The remarks — made in Wilmington, Delaware on Friday — come as the country grapples with a devastating third wave of the virus. States from Wisconsin to Utah to Texas are seeing record numbers of cases with hospitals overflowing with COVID-19 patients, a repeat of a sequence that has become predictable and familiar since outbreaks of the virus first began in the U.S. in March.

Biden said that, if elected, he would set a task for the transition: speak with every state governor along with local officials to learn what each state needs from the federal government, and in what form.

“I’ll reach out to every governor in every state, red and blue, as well as mayors and local officials, during the transition, to find out what support they need and how much of it they need,” Biden said.

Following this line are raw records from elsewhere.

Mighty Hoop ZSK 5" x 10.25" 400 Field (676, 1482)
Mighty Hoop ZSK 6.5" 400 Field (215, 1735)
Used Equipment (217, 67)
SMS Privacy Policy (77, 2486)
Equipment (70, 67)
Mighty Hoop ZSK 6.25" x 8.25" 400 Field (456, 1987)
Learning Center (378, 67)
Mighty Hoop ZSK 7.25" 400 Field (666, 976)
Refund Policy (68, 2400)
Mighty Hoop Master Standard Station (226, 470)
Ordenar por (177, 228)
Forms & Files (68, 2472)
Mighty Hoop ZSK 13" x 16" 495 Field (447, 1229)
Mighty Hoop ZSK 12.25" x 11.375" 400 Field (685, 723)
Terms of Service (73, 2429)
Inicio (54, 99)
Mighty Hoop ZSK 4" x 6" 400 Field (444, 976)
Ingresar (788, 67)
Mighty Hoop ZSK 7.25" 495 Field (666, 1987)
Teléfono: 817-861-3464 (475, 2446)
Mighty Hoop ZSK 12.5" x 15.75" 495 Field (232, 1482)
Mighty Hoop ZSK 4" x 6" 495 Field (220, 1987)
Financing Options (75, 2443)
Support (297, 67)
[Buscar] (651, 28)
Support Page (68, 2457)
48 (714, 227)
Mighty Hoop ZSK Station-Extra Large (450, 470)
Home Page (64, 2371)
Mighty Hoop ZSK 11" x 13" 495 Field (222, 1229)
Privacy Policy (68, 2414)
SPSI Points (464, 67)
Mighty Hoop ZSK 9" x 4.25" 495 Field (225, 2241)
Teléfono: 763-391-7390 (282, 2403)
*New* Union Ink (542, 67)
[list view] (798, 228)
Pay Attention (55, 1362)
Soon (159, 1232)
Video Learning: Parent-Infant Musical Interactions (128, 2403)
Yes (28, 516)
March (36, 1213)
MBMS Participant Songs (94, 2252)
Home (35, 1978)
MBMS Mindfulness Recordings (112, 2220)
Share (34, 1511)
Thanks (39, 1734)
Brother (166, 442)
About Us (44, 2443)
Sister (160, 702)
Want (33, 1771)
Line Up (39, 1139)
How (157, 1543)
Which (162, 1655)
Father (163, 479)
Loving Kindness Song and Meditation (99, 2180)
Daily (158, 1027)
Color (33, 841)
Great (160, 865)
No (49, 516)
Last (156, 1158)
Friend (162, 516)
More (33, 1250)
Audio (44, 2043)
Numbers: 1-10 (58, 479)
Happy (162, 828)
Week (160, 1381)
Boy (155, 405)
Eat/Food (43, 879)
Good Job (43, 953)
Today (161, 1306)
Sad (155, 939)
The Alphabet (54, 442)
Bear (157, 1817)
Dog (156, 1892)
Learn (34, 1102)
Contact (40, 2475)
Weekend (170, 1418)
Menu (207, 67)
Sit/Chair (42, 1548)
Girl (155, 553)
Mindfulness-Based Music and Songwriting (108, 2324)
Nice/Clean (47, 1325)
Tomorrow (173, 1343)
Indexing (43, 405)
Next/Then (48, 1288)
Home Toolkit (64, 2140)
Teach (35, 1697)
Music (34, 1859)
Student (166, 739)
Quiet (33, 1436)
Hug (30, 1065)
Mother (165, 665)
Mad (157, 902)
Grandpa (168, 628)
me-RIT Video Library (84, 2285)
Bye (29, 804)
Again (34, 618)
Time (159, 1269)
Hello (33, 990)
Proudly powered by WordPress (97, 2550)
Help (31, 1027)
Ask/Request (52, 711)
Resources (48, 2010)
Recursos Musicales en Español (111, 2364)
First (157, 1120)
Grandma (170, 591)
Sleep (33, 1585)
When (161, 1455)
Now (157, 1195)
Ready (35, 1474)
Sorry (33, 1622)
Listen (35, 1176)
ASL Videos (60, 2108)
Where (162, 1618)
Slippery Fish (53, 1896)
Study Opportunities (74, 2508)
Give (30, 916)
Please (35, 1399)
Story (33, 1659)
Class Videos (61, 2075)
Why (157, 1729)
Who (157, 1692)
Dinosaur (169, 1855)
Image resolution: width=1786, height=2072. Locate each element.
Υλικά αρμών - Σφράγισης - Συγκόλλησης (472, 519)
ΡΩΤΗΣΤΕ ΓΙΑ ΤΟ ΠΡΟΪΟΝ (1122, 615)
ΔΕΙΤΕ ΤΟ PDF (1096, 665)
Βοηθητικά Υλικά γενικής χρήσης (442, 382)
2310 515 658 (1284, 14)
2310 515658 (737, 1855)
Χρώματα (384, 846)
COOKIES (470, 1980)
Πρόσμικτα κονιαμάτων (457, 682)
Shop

Next, the Democratic candidate added, he would ask “the new Congress to put a bill on my desk by the end of January with all the resources necessary.”

That way, Biden added, “both our public health response and our economic response can be seen through to the end.”

The House of Representatives has passed a bill called the HEROES Act, which would provide economic stimulus, fiscal support, and an expansion of public health funding for the states. That bill also includes billions of dollars in appropriations that would fund the distribution of a COVID-19 vaccine to all Americans.

It’s not clear how that bill might change in response to the needs of local officials, in part because the course of the virus has yet to be determined.

Biden also reiterated themes and points laid out in his COVID-19 plan, first formulated earlier in the year. The former vice president emphasized five points in that plan which he sees as essential to stopping the spread of the virus, and which all map onto various failures of the Trump administration in responding to the pandemic.

He said that he would “mandate mask-wearing at all federal buildings and at all interstate transportation,” and would try to persuade governors and local officials to issue mask-wearing mandates in their areas.

A Biden administration would also aim to increase the number of COVID-19 tests performed in the U.S. each day sevenfold, up from the current average of around 1 million. The Biden plan has also set a goal of hiring at least 100,000 contact tracers to track the spread of the virus in communities around the country.

The third point has to do with personal protective equipment procurement; Biden said he would invoke the Defense Production Act to order PPE production and bring shortages to an end, and would appoint a supply czar to coordinate between states and local governments.

A Biden administration would also issue standardized, apolitical guidelines on reopening the country, leaving decisions on how and when to reopen after viral outbreaks to the discretion of public health officials and experts in epidemiology.

Finally, Biden emphasized, his administration would commit to making a COVID-19 vaccine free, and that any vaccine would be approved on a science-driven, and not political, timeline. In the meantime, his White House would work to coordinate deliveries of drugs that have been shown to help people fight the virus.

Biden added that “we don’t have to be held prisoner by this administration’s failure.”

Should Biden win next week, it’s not clear what effect his victory will have on the path of the virus during the transition period. With cases increasing around the country and the federal response already in disarray, many observers predict rising death rates and overwhelmed hospitals as the virus spreads unabated.

“This is a dark winter ahead,” Biden said.